# Got an offer



## StephCurry (Jan 11, 2016)

I am already in my first year of uni... but I received an offer to transfer directly into second year for a top 10 (top 10 in the UK, not in the world lol) university in September.

However, this is contingent upon achieving certain grades this year (exams are in May and June..)

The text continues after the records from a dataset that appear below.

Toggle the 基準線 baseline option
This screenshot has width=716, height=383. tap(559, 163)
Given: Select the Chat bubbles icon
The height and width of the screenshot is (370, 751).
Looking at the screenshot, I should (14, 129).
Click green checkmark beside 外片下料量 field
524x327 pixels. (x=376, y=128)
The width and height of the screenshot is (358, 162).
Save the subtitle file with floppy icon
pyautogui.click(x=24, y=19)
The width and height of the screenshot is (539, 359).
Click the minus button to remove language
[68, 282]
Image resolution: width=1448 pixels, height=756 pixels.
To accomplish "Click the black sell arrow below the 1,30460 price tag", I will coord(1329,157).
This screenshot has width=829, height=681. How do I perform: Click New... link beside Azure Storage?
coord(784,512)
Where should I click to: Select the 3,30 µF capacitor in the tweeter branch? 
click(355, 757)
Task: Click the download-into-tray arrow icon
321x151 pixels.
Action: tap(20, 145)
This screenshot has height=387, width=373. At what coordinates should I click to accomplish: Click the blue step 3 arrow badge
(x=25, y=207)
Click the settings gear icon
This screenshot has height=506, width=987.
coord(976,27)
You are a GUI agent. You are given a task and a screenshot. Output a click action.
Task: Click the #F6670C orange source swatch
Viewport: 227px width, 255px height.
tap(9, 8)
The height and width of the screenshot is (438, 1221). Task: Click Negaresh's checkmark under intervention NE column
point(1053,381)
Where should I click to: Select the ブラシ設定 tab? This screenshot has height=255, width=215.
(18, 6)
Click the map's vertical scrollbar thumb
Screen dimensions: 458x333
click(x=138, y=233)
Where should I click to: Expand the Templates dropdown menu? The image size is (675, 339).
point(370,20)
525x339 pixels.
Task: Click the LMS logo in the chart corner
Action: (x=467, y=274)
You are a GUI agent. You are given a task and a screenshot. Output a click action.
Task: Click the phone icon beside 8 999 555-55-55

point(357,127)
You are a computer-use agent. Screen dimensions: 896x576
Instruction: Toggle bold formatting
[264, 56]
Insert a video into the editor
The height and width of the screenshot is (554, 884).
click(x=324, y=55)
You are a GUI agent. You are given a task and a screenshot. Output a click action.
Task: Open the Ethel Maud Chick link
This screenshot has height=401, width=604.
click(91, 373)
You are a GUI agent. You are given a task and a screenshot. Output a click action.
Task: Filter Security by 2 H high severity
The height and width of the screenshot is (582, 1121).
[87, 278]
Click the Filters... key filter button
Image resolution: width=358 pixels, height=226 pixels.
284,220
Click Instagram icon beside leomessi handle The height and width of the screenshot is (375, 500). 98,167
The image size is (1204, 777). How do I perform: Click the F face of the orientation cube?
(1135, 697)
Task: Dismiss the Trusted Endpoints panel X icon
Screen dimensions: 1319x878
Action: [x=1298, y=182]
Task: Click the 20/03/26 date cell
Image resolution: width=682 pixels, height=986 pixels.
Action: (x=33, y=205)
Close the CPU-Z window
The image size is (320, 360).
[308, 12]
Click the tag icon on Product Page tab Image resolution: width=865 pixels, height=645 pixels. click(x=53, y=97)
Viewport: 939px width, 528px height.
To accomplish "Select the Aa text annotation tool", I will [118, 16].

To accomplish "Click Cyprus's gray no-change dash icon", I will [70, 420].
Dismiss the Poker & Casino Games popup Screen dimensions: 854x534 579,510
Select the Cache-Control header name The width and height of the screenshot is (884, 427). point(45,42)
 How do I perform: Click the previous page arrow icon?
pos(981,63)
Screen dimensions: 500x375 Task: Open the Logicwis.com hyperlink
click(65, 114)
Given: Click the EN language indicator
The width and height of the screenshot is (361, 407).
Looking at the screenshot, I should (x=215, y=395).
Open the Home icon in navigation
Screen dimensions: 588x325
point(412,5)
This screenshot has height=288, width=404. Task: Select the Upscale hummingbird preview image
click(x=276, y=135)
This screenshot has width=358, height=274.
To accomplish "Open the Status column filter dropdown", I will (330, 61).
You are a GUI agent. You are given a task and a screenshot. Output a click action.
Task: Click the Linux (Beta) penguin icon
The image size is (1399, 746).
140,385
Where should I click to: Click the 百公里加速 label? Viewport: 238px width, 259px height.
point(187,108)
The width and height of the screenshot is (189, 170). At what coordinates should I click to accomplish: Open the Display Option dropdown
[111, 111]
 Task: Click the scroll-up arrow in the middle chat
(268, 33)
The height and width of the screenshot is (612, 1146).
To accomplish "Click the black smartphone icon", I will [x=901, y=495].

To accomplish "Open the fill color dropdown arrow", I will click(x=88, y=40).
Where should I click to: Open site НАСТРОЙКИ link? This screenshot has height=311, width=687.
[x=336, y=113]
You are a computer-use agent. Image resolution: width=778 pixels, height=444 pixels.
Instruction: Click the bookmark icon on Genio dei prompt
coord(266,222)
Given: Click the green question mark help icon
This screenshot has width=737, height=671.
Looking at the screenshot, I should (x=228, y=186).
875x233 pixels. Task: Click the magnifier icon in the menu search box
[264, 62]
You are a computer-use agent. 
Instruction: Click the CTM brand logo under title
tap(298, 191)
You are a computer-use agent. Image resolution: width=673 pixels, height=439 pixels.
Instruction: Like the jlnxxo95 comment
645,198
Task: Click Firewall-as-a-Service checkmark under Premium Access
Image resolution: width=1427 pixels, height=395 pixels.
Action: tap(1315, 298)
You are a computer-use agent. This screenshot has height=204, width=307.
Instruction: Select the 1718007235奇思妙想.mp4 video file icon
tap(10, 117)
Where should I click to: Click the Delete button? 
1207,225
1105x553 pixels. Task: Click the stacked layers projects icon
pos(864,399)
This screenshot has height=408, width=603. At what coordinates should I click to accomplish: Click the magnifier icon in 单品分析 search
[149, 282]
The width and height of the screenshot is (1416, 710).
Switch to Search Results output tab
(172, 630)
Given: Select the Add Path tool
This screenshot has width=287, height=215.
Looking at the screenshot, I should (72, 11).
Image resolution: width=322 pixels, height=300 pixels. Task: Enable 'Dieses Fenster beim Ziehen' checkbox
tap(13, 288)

This has given me a bit of an incentive to actually start putting effort into my work and start preparing for exams. I was very doubtful about receiving an offer from this university - this is the first thing that has made me feel good in a_ long_ time :smile2:


----------



## Kevin001 (Jan 2, 2015)

Congrats bro. I hope you do well so you can get in .


----------



## 629753 (Apr 7, 2015)

Congrats bro


----------



## StephCurry (Jan 11, 2016)

Kevin001 said:


> Congrats bro. I hope you do well so you can get in .


Thanks man.


----------



## StephCurry (Jan 11, 2016)

I got the grades and now the uni has officially confirmed my offer! :grin2:

Moving there in September... super-excited but also very nervous - new uni, new city, will take some time getting adjusted to it. :frown2:


----------



## JustSmileZee (Nov 16, 2012)

Awesome dude congrats from NY!


----------



## McFly (Jul 15, 2014)

Congrats bro!


----------



## AFoundLady (Feb 8, 2013)

StephCurry said:


> I got the grades and now the uni has officially confirmed my offer! :grin2:
> 
> Moving there in September... super-excited but also very nervous - new uni, new city, will take some time getting adjusted to it. :frown2:


Congrats! A new door for many new opportunities in life, I wish you well. I'm sure you'll be able to adjust in your new surroundings just fine  :squeeze

I hope to move to a new uni and a new country altogether in about 2 years time. Fingers crossed.

All the best to you!! :kiss


----------



## SamanthaStrange (Jan 13, 2015)

Congrats!


----------



## Kevin001 (Jan 2, 2015)

When your boy gets accepted into college.


----------



## StephCurry (Jan 11, 2016)

JustSmileZee said:


> Awesome dude congrats from NY!





McFly said:


> Congrats bro!





SaltnSweet said:


> Congrats! A new door for many new opportunities in life, I wish you well. I'm sure you'll be able to adjust in your new surroundings just fine  :squeeze
> 
> I hope to move to a new uni and a new country altogether in about 2 years time. Fingers crossed.
> 
> All the best to you!! :kiss





SamanthaStrange said:


> Congrats!


Thanks guys! :smile2:


Kevin001 said:


> When your boy gets accepted into college.


You mean uni and I was already uni but thanks Kevin (Durant) :b :laugh:


----------



## Kevin001 (Jan 2, 2015)

StephCurry said:


> You mean uni and I was already uni but thanks Kevin (Durant) :b :laugh:


I still get confused on how that whole system works. But congrats once again.


----------



## twitchy666 (Apr 21, 2013)

*offer*

is a new, special term to me

I should dole it out more often, to everyone.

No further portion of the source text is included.